Citations sur La condition pavillonnaire (123)
Puis les lumières s'éteignaient. Alors ton mari ne pouvait s'empêcher, peut-être en souvenir de votre première rencontre, de prendre ta main dans la sienne, de t'enlacer; et qu'est-ce que l'amour, sinon un homme qui vous prend la main dans le noir?
Car ce serait à l'avenir toujours la même chose, toujours ces matinées et ces repas, toujours en famille, ce souci constant des autres… Tu étais donc condamnée à cela, toi, à tout jamais leur mère.
Plus jamais sans toute une logistique, il n'y aurait ces matinées égoïstes et calmes, quand tu pouvais juste prendre un café et rêver à ton samedi soir, à ce que tu allais t'acheter avec ta dernière paie, plus jamais, à cause de ces enfants sortis de tes entrailles pour suçoter du lait sur cette table, tu ne pourrais ne penser qu'à toi.
Lorsque vous vous couchiez côte à côte le soir, chacun lisant un livre, tu pensais toujours à la même image: ton père et ta mère allongés quand tu entrais dans leur chambre pour un dernier baiser; lui lisant le journal, elle feuilletant un roman; et il y avait dans cette répétition, qui t'aurait fait frémir vingt ans auparavant, quelque chose au contraire de rassurant; tu éteignais la lumière. Vous vous endormiez serrés l'un contre l'autre.
Plutôt que mille mots, rien qu'une minute se montrer sûr de lui et te donner assez d'importance pour se fâcher. Tu aurais préféré qu'il se mette en colère plutôt que de le voir sans cesse se replier piteux et jouer l'apaisement, comme si par des gestes tendres il pouvait calmer la hargne que tu voulais mater sans savoir comment.

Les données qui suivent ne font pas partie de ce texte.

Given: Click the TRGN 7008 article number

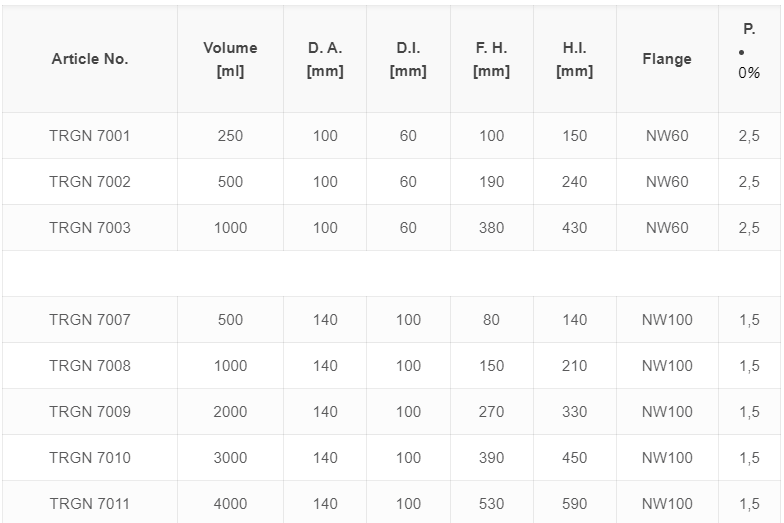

L'expression "paix intérieure" résonne étrangement en toi. Le contraire de la paix, c'est la guerre, et tu as tellement l'impression depuis des mois de te battre en permanence: contre la vieillesse, la dévalorisation, ou simplement contre l'envie de ne pas aller travailler.
Tu aurais voulu que chaque semaine des mots différents soient marqués sur le calendrier, date de spectacle, coiffeur, achat d'un nouveau meuble, n'importe quel événement, tu mettais beaucoup de soin à prévoir tout cela, et s'il arrivait malgré tes efforts de voir une semaine vide sur le calendrier, un accablement sourd t'enserrait dès le dimanche.
Cette maison était une ascension; on naît dans une vallée à vaches et on se retrouve après-guerre à faire partie de ceux qui peuvent séparer leur lieu de travail de leur lieu domestique.
Soudain tu pleurais, car c'est une perte considérable de ne plus sentir un corps chaud contre soi, de ne plus entendre la voix qui vous appelle par votre prénom la nuit comme le jour.
C'est l'arrivée des petits-enfants qui déclencha la plus grande détente, puisque nulle inquiétude personnelle, nul souci matériel ne venait assombrir ces naissances.